For a while I was posting about my theory of miso + 1, which states that you can make a satisfying soup by taking miso and adding only one additional ingredient, be it mussels, daikon, or nothing.

Well, sometimes you have to travel far to find your way back home. I've added dozens of ingredients (though one at a time) to various mugs and bowls of miso throughout the past few years, and I've come back to where I started. And that's a town called Miso Plus Many, population most people who like miso.

Don't get me wrong. I still dream of a world where hot water and miso paste is the default snack for millions of people. It's quick, it's cheap, it's healthy, it's almost stupid it's so doable. And yet I've come to believe that, when it comes to the ultimate miso, of course more is better.

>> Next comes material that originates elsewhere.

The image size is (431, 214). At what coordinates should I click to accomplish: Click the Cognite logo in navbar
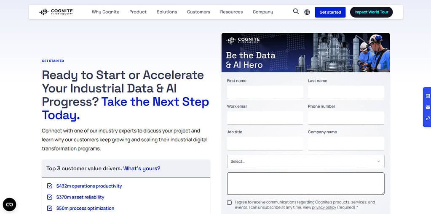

This most recent miso was born from a dead chicken. I was bubbling a pot of stock from all my leftover bones and veggies scraps (note the sad carrots bottom right) and was about to make something else for dinner, when I realized I might was well base the meal around my vat of delicious, hot, fresh stock. I added miso paste to the stock as well as (tons of) chopped turnip greens, black rice noodles, a smidgen of cayenne, a drizzle of sesame oil.

It was thick, it was hot, it was rich, it was salty, it was addictive.

When the turnip greens ran out we made it again with spinach and celery (going with the use whatever you have theory). Also great. The nuttiness from the noodles and sesame gave the impression of peanuts, the starch from the noodles added body, and as chefs around the world have come to appreciate, fat and miso become fast friends. We hadn't skimmed the stock and so the particles of chicken fat and fermented soy beans linked up like a double helix of deliciousness, even though I hate how common the word "deliciousness" has become and would never use it if it weren't true.

So I'm back to miso plus many. If I miss miso plus one, I can always subtract.